**Assignment:**
From the first line to the last, write out the records below exactly as they appear.

═══

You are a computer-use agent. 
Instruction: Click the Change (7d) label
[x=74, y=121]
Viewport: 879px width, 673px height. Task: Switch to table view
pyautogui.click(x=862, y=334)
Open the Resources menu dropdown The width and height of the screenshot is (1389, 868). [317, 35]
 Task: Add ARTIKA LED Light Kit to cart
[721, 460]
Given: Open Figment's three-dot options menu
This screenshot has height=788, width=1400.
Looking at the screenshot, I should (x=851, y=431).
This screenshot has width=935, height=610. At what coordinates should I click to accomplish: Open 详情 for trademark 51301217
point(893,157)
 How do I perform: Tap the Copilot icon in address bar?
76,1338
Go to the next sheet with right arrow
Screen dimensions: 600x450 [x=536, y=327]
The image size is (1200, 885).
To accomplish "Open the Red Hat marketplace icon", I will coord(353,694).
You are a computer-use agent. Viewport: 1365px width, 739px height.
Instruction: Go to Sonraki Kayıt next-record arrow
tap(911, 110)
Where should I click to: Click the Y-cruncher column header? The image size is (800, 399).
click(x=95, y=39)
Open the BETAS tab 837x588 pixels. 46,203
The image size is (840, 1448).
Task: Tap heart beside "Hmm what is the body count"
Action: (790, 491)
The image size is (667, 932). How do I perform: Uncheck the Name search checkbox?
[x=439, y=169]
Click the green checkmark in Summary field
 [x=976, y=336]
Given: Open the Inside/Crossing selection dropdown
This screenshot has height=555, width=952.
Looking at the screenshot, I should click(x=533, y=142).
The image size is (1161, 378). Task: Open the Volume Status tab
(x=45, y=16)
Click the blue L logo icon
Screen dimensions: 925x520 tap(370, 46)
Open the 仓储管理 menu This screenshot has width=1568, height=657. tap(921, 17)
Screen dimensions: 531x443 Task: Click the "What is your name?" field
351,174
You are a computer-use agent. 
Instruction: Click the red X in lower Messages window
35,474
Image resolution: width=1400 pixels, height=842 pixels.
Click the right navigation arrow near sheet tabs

═══

**Result below:**
You are a computer-use agent. 
Instruction: Click the Change (7d) label
[x=74, y=121]
Viewport: 879px width, 673px height. Task: Switch to table view
pyautogui.click(x=862, y=334)
Open the Resources menu dropdown The width and height of the screenshot is (1389, 868). [317, 35]
 Task: Add ARTIKA LED Light Kit to cart
[721, 460]
Given: Open Figment's three-dot options menu
This screenshot has height=788, width=1400.
Looking at the screenshot, I should (x=851, y=431).
This screenshot has width=935, height=610. At what coordinates should I click to accomplish: Open 详情 for trademark 51301217
point(893,157)
 How do I perform: Tap the Copilot icon in address bar?
76,1338
Go to the next sheet with right arrow
Screen dimensions: 600x450 [x=536, y=327]
The image size is (1200, 885).
To accomplish "Open the Red Hat marketplace icon", I will coord(353,694).
You are a computer-use agent. Viewport: 1365px width, 739px height.
Instruction: Go to Sonraki Kayıt next-record arrow
tap(911, 110)
Where should I click to: Click the Y-cruncher column header? The image size is (800, 399).
click(x=95, y=39)
Open the BETAS tab 837x588 pixels. 46,203
The image size is (840, 1448).
Task: Tap heart beside "Hmm what is the body count"
Action: (790, 491)
The image size is (667, 932). How do I perform: Uncheck the Name search checkbox?
[x=439, y=169]
Click the green checkmark in Summary field
 [x=976, y=336]
Given: Open the Inside/Crossing selection dropdown
This screenshot has height=555, width=952.
Looking at the screenshot, I should click(x=533, y=142).
The image size is (1161, 378). Task: Open the Volume Status tab
(x=45, y=16)
Click the blue L logo icon
Screen dimensions: 925x520 tap(370, 46)
Open the 仓储管理 menu This screenshot has width=1568, height=657. tap(921, 17)
Screen dimensions: 531x443 Task: Click the "What is your name?" field
351,174
You are a computer-use agent. 
Instruction: Click the red X in lower Messages window
35,474
Image resolution: width=1400 pixels, height=842 pixels.
Click the right navigation arrow near sheet tabs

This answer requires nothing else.